Exercises, problem sets and exams — where you get your grades:
It is hard to evaluate the difficulty of the course in general. It really depends on your prior math and probability knowledge. For me, it is challenging. It means, it is not a course that I could leisurely glide through; yet it is not a course that I worry so much that I could not sleep. It is a rigorous course and it is mentally challenging.
Expected workload: lectures and follow-up exercises (about 4–6 hours), solved problems videos (about 2-3 hours, these are teaching assistants' video where they show you step-by-step problem solving), additional material (about 1–2 hours, these are optional videos that offer you more information), problem sets (3–5 hours). So I guess, 10–16 hours per week. These are concentrated study hours, not counting that you may get distracted and have to recalibrate. (been there)
Exams are open-book and timed (48 hours once you started). Scores are released in around one week. Difficulty level is between exercise (easy) to problem sets (hard).
Discussion forum and course operations — where you get interaction:
I love the discussion forum. It is lively. Every day there are many threads. Fellow learners are posting questions and answering questions. I answered a few and benefited a lot from other learners' input. Learning online can be lonely sometimes. When you have a question or get a wrong answer, you eagerly want to know why, but there is no one you can discuss to (families and friends do not give it a shit about the time the fifth ship arrival (poisson), expected time a lightbulb burnout (exponential function) or when a steady-state may have reached (Markov chain)). You need people who share the same context. The discussion forum is an amazing community. I could often get detailed answer either from fellow learners or TAs in a few days. I am thankful for all the kind help from my fellow learners.
Final words are: I recommend this course for anyone who wish to think systematically; though admittedly, it is a heavy course if one does it for interest. Despite the fact that this course would be especially useful for researchers and academics, many of the concepts are surprisingly general and of great usefulness in helping you navigate your work, life and make decisions on all sorts of events. Be prepared to change your mind by what the data could tell you about events in your life. As an example, here is the Bayesian Rule:
This example is for concept illustration, not meant for actual calculation. Say Event A: flight crash; Event B: Friday.
P(A|B) = P(flight crash| on a Friday) means the probability of a flight crash, given that the day is a Friday. This probability is related to the following events:
P(B|A) = P(on a Friday|flight crash) means that the probability of a Friday, given that there is a flight crash.

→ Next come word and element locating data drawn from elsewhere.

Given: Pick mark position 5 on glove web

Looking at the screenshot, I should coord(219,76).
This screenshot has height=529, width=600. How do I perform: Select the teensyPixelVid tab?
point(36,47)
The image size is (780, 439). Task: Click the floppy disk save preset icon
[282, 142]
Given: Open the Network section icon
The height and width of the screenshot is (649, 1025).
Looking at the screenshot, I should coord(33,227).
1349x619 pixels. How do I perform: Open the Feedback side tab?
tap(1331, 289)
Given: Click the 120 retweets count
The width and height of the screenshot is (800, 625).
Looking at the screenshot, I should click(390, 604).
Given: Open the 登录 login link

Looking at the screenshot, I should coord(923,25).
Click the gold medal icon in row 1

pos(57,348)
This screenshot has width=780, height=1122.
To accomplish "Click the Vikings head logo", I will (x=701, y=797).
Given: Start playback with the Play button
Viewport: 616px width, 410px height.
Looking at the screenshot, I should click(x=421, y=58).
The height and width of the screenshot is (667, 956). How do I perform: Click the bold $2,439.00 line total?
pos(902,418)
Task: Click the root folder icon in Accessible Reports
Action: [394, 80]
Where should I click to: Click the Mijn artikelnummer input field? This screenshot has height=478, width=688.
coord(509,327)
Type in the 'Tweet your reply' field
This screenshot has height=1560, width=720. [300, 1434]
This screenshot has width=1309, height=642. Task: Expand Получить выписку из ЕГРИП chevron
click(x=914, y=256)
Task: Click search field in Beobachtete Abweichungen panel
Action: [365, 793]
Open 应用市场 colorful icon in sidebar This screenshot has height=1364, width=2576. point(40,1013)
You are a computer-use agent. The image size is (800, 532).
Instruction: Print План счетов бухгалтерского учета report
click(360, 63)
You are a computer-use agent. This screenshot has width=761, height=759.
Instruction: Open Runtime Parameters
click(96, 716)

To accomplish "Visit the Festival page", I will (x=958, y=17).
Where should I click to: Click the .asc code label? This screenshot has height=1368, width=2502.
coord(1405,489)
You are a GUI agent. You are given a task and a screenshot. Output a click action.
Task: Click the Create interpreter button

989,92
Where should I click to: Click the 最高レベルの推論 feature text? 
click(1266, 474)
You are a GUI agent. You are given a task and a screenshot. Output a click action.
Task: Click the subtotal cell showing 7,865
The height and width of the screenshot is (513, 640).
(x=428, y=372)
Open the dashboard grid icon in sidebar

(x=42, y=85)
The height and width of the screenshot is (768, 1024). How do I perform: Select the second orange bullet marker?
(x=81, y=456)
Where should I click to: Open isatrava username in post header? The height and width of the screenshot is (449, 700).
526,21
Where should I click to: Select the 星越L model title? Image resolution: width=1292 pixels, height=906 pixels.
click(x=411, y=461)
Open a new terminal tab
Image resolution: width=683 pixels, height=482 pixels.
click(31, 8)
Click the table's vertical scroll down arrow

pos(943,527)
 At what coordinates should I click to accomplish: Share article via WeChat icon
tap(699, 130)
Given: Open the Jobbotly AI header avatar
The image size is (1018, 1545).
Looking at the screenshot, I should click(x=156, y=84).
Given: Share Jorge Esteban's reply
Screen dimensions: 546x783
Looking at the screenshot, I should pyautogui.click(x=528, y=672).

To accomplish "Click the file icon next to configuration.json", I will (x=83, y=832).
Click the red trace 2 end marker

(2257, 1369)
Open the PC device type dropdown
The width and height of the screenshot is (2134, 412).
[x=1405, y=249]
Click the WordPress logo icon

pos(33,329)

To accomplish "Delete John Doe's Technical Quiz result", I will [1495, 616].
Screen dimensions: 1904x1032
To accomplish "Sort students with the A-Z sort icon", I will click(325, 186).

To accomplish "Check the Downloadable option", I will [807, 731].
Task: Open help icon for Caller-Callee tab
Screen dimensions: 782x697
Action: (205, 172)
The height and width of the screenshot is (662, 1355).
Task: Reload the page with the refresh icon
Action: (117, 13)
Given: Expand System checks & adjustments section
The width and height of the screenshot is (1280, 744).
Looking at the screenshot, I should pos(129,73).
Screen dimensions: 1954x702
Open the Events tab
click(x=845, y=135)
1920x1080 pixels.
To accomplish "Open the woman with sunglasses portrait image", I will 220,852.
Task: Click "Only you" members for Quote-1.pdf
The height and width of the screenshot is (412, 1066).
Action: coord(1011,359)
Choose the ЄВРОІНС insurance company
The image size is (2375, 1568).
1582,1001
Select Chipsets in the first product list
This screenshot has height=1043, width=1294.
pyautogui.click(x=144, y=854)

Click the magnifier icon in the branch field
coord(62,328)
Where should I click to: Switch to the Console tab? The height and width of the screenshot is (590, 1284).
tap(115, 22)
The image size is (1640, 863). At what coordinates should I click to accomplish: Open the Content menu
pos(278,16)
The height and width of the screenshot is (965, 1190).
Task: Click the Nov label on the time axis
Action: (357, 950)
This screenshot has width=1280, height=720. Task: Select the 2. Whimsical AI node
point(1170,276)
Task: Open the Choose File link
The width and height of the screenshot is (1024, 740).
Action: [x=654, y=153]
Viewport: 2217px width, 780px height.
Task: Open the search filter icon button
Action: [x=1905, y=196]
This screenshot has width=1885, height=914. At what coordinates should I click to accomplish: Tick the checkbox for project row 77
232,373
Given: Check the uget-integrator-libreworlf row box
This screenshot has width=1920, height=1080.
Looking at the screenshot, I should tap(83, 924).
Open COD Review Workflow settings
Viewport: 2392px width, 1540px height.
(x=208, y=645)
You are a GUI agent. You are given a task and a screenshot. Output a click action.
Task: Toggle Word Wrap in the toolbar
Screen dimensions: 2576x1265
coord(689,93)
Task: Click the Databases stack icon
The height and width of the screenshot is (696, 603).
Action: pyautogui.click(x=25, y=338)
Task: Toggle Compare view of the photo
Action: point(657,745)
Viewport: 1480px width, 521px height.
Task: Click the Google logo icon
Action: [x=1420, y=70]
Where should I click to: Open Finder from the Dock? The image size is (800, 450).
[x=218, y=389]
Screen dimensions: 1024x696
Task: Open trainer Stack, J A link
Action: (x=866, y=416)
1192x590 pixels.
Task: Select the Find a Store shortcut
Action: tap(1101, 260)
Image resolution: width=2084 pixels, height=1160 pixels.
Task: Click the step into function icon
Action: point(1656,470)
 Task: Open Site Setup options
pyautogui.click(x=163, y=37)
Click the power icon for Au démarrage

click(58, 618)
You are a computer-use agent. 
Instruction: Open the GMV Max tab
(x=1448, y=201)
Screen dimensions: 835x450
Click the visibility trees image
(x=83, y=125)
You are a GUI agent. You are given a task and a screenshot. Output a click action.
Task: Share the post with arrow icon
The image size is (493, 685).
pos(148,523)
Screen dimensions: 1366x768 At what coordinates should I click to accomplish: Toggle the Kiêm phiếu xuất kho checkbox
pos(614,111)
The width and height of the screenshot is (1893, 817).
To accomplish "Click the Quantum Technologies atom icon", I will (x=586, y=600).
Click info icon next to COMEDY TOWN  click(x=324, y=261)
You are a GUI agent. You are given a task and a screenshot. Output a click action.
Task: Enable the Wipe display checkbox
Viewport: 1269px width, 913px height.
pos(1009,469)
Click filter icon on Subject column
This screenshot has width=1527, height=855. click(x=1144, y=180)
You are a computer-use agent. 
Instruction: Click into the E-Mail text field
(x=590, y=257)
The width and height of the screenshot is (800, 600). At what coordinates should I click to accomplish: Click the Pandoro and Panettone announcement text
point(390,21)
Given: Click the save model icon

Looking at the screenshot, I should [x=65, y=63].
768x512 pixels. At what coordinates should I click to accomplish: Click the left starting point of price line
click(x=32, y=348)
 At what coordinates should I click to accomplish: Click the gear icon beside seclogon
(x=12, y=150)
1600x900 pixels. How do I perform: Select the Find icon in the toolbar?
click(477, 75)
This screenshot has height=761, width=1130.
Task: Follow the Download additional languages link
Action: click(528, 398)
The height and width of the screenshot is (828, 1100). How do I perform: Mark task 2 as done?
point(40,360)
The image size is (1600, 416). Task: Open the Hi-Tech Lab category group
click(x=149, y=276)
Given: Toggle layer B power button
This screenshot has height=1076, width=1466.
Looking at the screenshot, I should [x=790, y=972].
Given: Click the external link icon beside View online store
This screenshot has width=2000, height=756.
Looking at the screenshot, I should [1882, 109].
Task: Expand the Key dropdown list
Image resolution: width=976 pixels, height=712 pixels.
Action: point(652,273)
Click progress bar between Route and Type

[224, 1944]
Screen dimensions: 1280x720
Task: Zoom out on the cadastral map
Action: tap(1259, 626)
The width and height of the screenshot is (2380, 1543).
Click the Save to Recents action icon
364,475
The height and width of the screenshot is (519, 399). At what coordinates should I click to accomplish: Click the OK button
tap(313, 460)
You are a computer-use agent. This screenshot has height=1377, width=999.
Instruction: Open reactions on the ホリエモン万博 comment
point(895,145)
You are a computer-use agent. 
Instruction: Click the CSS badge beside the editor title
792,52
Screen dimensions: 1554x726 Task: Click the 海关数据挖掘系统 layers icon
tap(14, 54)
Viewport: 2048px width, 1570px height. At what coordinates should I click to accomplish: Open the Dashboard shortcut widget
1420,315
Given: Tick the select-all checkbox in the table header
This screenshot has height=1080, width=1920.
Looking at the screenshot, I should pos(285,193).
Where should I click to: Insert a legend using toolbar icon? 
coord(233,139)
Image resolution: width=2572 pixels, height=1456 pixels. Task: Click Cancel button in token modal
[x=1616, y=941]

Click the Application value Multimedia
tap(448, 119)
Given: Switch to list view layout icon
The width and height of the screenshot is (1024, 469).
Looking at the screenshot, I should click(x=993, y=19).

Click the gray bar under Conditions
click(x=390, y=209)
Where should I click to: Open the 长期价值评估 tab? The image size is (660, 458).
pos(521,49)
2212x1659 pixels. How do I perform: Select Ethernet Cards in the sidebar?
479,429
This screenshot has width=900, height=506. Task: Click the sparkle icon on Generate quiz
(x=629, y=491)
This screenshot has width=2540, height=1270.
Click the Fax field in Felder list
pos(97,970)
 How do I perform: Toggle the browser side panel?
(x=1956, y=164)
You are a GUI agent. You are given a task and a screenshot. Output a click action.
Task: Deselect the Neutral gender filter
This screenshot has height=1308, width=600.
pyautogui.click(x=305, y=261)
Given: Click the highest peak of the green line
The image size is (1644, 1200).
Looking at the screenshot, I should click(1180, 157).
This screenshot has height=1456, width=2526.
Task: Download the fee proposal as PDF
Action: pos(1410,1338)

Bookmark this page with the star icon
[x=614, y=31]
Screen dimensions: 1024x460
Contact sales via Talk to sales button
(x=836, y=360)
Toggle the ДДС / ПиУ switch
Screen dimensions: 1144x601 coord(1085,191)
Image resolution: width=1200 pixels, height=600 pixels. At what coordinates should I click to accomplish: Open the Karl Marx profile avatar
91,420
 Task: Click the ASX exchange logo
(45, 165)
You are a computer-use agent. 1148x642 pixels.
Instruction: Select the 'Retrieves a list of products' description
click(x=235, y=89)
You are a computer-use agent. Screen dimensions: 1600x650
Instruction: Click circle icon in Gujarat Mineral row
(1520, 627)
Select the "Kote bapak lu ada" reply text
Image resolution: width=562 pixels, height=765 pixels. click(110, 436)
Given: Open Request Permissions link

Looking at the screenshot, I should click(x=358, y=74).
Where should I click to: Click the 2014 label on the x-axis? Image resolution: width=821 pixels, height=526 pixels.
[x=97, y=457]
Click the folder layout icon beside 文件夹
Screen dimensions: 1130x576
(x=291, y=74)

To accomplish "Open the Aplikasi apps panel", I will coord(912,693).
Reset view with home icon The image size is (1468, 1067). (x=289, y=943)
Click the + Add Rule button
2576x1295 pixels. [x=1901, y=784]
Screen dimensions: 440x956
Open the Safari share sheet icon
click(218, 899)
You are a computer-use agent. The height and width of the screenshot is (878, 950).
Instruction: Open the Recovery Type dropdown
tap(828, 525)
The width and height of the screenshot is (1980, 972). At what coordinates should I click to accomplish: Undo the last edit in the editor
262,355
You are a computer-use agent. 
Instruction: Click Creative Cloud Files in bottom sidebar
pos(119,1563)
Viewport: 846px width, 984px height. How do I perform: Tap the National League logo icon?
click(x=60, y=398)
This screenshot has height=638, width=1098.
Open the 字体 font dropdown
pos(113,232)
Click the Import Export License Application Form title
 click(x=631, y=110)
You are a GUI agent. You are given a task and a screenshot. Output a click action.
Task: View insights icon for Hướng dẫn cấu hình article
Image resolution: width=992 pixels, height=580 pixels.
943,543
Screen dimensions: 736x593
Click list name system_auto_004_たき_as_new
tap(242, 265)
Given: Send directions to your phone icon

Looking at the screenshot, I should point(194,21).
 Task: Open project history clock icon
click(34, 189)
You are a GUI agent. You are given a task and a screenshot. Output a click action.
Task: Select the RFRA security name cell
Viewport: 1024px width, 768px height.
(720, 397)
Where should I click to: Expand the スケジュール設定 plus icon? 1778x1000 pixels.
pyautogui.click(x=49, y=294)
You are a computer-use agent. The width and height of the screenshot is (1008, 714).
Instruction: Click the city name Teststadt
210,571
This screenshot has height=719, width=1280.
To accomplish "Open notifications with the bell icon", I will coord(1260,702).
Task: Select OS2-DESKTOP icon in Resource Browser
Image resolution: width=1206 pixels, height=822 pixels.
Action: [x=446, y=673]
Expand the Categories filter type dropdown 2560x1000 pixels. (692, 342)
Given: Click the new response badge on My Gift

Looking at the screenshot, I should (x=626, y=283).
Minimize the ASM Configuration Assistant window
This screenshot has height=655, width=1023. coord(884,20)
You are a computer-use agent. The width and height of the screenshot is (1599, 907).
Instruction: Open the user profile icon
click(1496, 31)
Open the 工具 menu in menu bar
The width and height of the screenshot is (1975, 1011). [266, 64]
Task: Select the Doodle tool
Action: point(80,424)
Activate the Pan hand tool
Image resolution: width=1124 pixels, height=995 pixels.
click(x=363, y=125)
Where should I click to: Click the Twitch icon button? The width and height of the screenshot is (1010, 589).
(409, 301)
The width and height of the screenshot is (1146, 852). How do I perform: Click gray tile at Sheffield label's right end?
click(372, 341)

P(A) = P (flight crash) is the probability of a flight crash without any given conditions.
P(B) = P(Friday) is the probability of Fridays in a year. Roughly, there are 52 Fridays/365 days
Using Bayesian Rule, we calculate the probability in the entire sample space of flight crashes. However, when we infer this probability, our mind's sample space is narrowed down to what we knew, i.e. how many flight crashes that we saw in the news and how many of them happened on Fridays. If you read about 3 flight crashes and 1 of them happens on a Friday, for you the probability is 33.3%. In fact, there were 39 (source: IATA) crashes in 2022, so on average, there is 39 x 52/365 = 5.6 could happen on Friday. It is about 14%. What I am trying to say is that our mind is limited to the information we knew. This course is a great way to train your mind and help you think more systematically and critically.